[Data for this task]

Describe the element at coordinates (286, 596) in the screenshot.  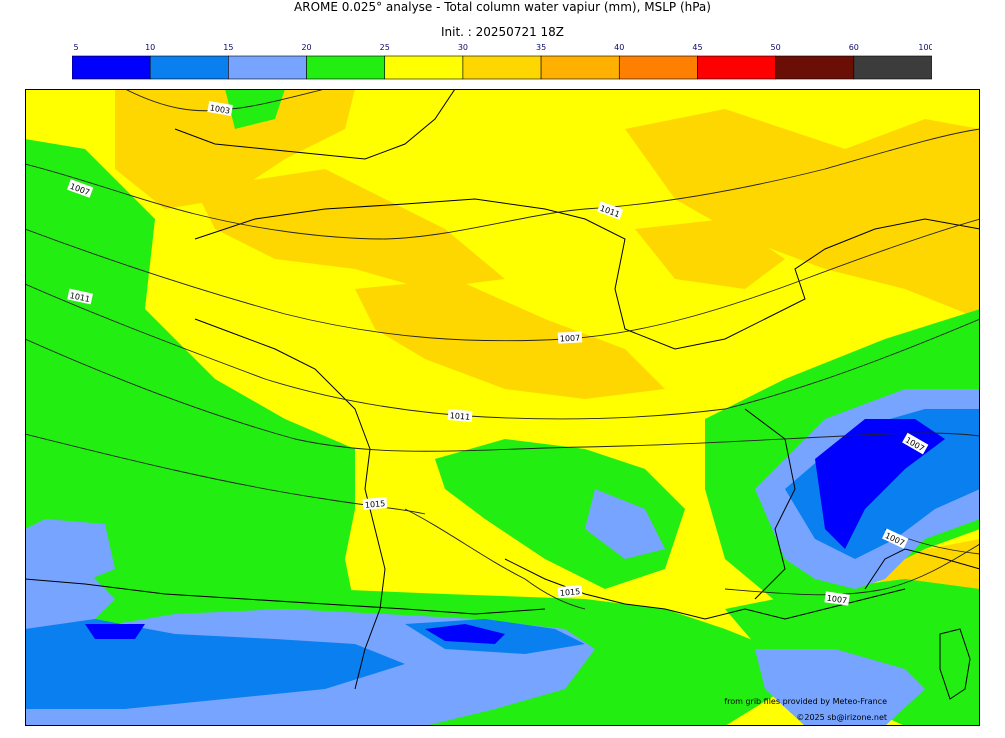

[/Data for this task]
[Data for this task]

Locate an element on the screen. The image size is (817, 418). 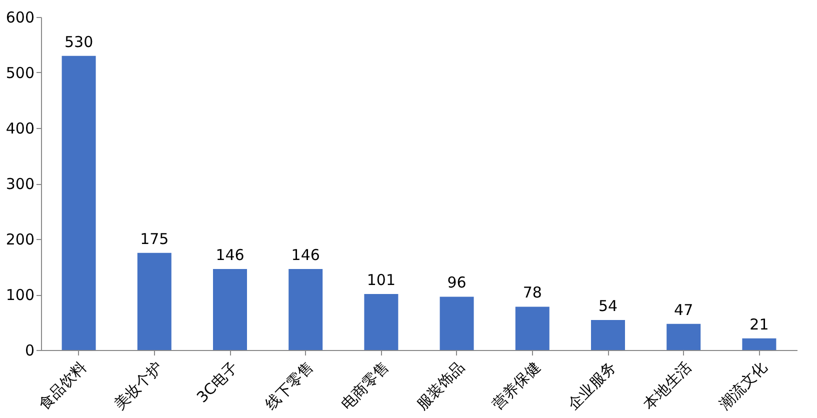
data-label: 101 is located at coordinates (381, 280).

[/Data for this task]
[Data for this task]

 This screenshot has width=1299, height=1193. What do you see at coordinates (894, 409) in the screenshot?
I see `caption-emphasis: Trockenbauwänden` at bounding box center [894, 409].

[/Data for this task]

◆ Try it
Rewrite the records between the line containing "This screenshot has" and the line containing "center [894, 409].", inclusive, as a numbered list with no blank lines.

◆ Result
1.  This screenshot has width=1299, height=1193. What do you see at coordinates (894, 409) in the screenshot?
2. I see `caption-emphasis: Trockenbauwänden` at bounding box center [894, 409].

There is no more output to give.